Understanding Basis of Touch Offers Insights, Ginty Says
“The sense of touch is fundamental to our daily lives,” explained Dr. David Ginty at the NCCIH Integrative Medicine Research Lecture Series in Lipsett Amphitheater on Mar. 7.
It allows people to recognize objects in their hands, determine what something is based on how it feels, instructs them how to react to situations and allows them to emotionally bond with each other, said Ginty, the Edward R. and Anne G. Lefler professor of neurobiology at Harvard Medical School and an investigator at Howard Hughes Medical Institute.
In his lab, Ginty studies how neurons that send processes to the skin of mice can distinguish between different touch sensations and how they send this information to the spinal cord and brain. Findings from his work could one day lead to the treatment of spinal cord injuries.
The first step in the perception of touch, he explained, is activation of a group of neurons called low-threshold mechanoreceptors (LTMRs). These neurons, whose cell bodies are located near the spinal cord, send processes that are distributed throughout skin and terminate just underneath the skin’s surface.

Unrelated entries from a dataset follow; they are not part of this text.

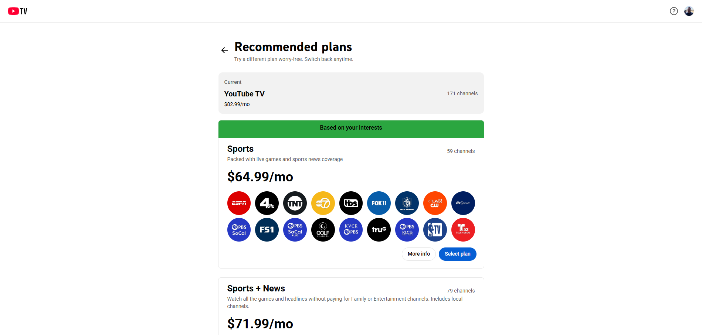Select the NFL Network icon
The height and width of the screenshot is (335, 702).
(407, 203)
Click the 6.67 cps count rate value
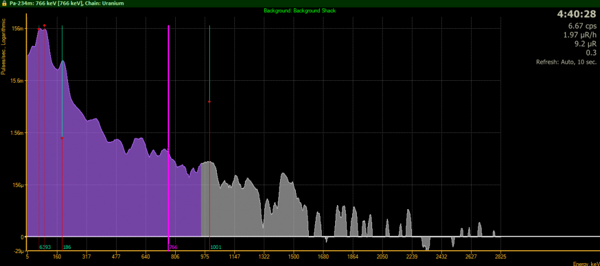600x266 pixels. tap(582, 26)
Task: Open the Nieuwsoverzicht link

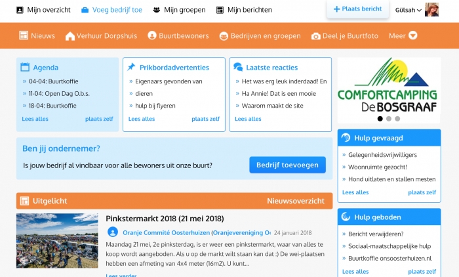Action: tap(295, 201)
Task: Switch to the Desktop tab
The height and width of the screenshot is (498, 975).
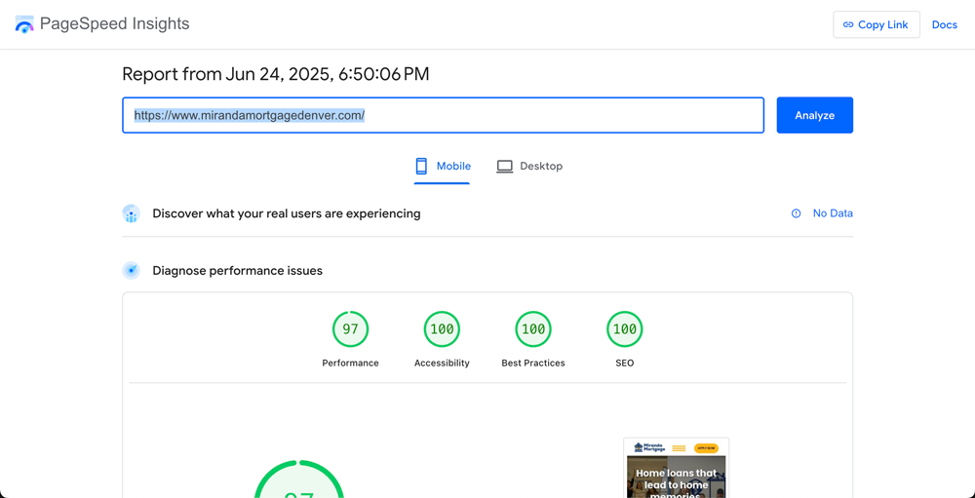Action: tap(529, 167)
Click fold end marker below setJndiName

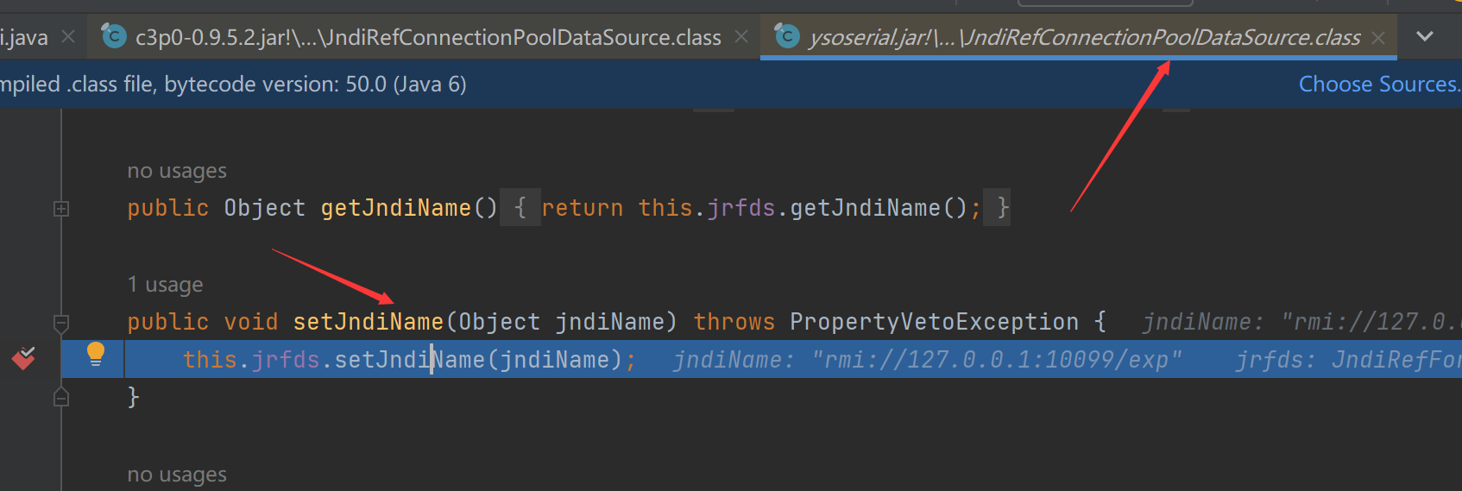pos(61,397)
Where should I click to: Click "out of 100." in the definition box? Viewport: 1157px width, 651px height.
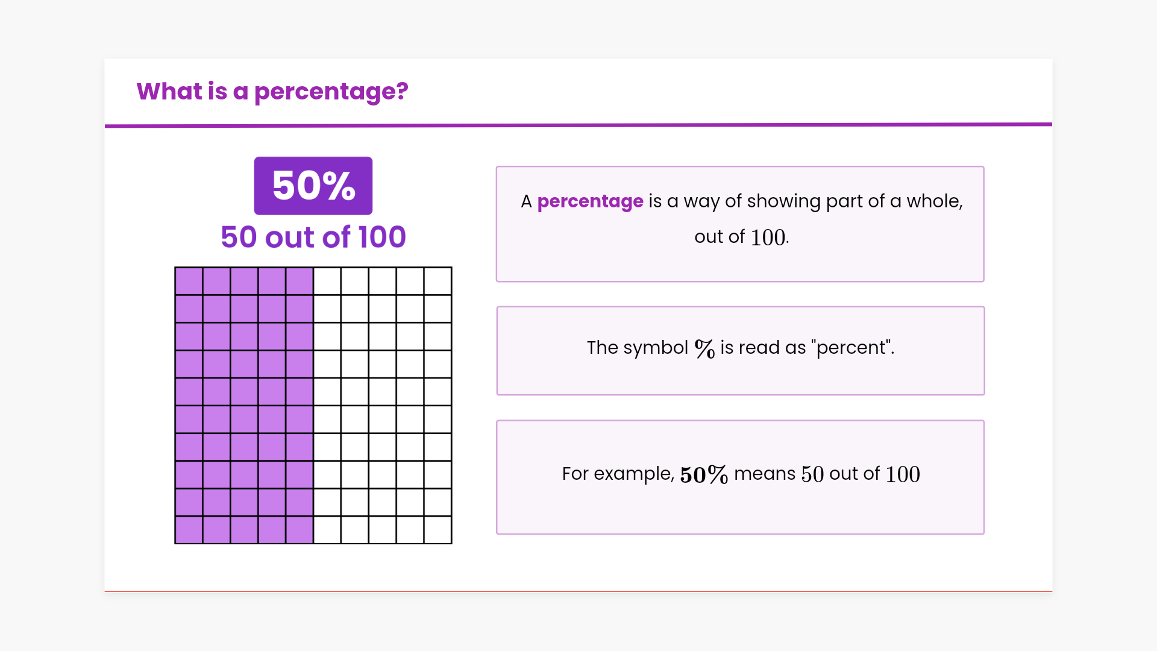(741, 237)
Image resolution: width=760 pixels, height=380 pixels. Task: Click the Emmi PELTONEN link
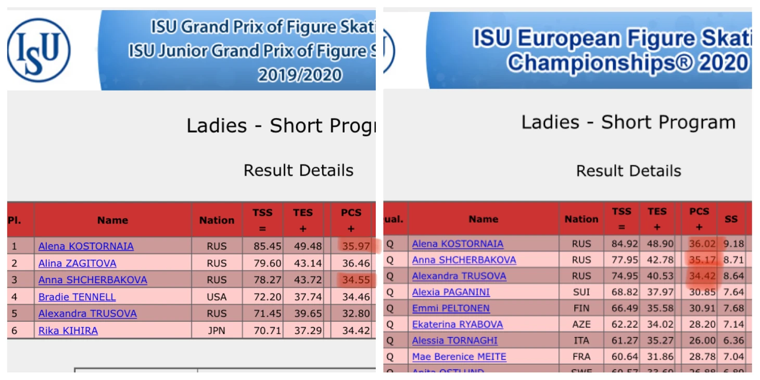click(451, 308)
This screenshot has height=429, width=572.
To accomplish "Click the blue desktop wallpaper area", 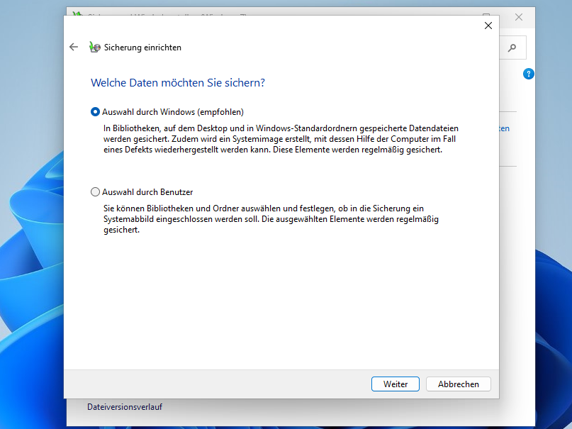I will pyautogui.click(x=28, y=284).
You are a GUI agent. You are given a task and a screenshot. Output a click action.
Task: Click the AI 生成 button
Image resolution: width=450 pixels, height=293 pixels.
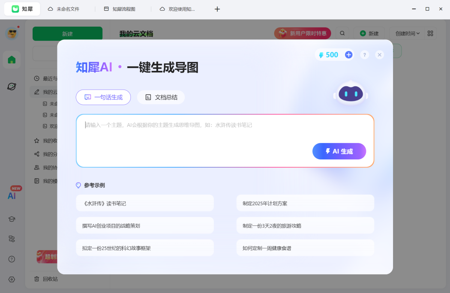[339, 151]
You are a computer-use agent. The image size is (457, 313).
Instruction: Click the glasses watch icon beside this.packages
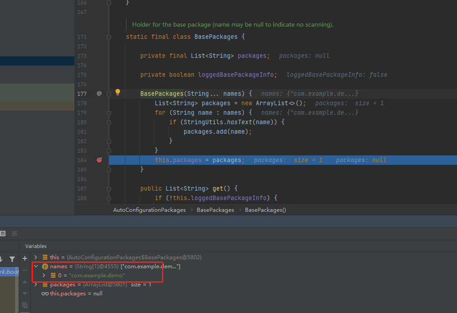45,294
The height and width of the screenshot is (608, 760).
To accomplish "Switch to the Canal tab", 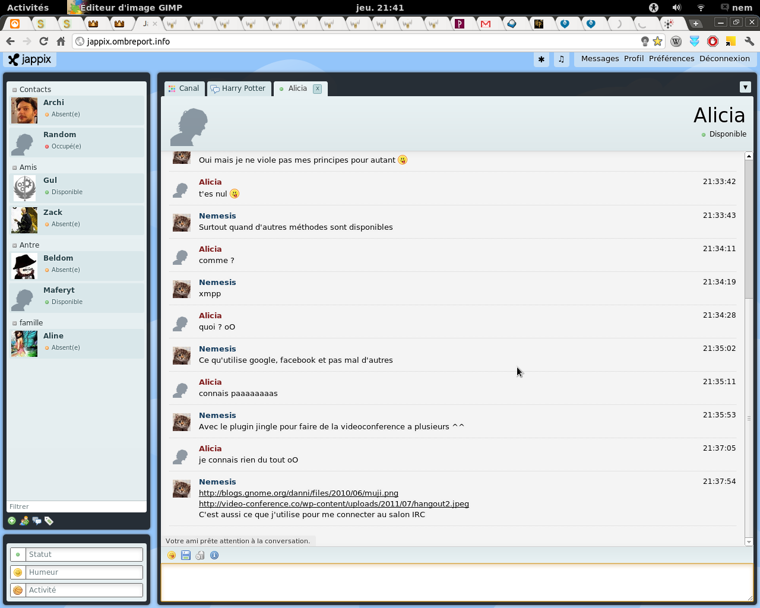I will coord(184,88).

Ginty said there are at least five types of LTMRs that respond to skin stimulation: Aβ SA1, Aβ RA, Aβ field, Aδ and C. Each has its own structure and function. Depending on the type, LTMRs can optimally detect hair deflection and pulling, skin indentation, stroking and skin stretching. Aβ RA LTMRs, for example, respond to air puffs acting on the skin and skin stroking while Aβ field LTMRs detect stroking but are unresponsive to hair deflection and skin indentation. Some types respond to multiple stimuli while others respond only to one. They are present in most if not all mammals, “everyone from mice to humans.” C LTMRs are the smallest and most common.
Some types of LTMRs, such as Aδ and Aβ subtypes, are covered in a fatty white substance called myelin. Like the plastic coating around an electrical wire, myelin insulates neurons, allowing nerve impulses to travel through the cell quickly. Other types, such as C LTMRs, are not insulated by myelin, so nerve impulses travel much slower.
“We think, collectively, the different tuning properties of these neurons explains how an animal perceives a large variety of tactile stimuli,” Ginty said. In other words, once different ensembles of LTMRs are activated, they send signals to the spinal cord and the brain.
Some LTMR subtypes wrap around the base of hair follicles. When a follicle moves, neurons send signals to a bundle of nerves in the dorsal horn, a structure that receives sensory information from the body. From there, the sensory information is sent to the brain.
Ginty is also studying whether or not LTMR dysfunction explains hypersensitivity to touch in mouse models of autism spectrum disorders and similar conditions such as Rett syndrome and fragile X syndrome. Many people with these conditions over-respond to touch.
“We thought we could provide some insight as to why this is the case and, perhaps, address the potential relationship between tactile hypersensitivity and some of the other behaviors [in these conditions],” Ginty said.
Recently, he located nerves in the spinal cord that underlie hypersensitivity to light puffs of air in mice. Currently, Ginty is conducting experiments to study whether or not inhibition of LTMRs indicates anxiety-like behavior in mice. Results of his research will be published soon.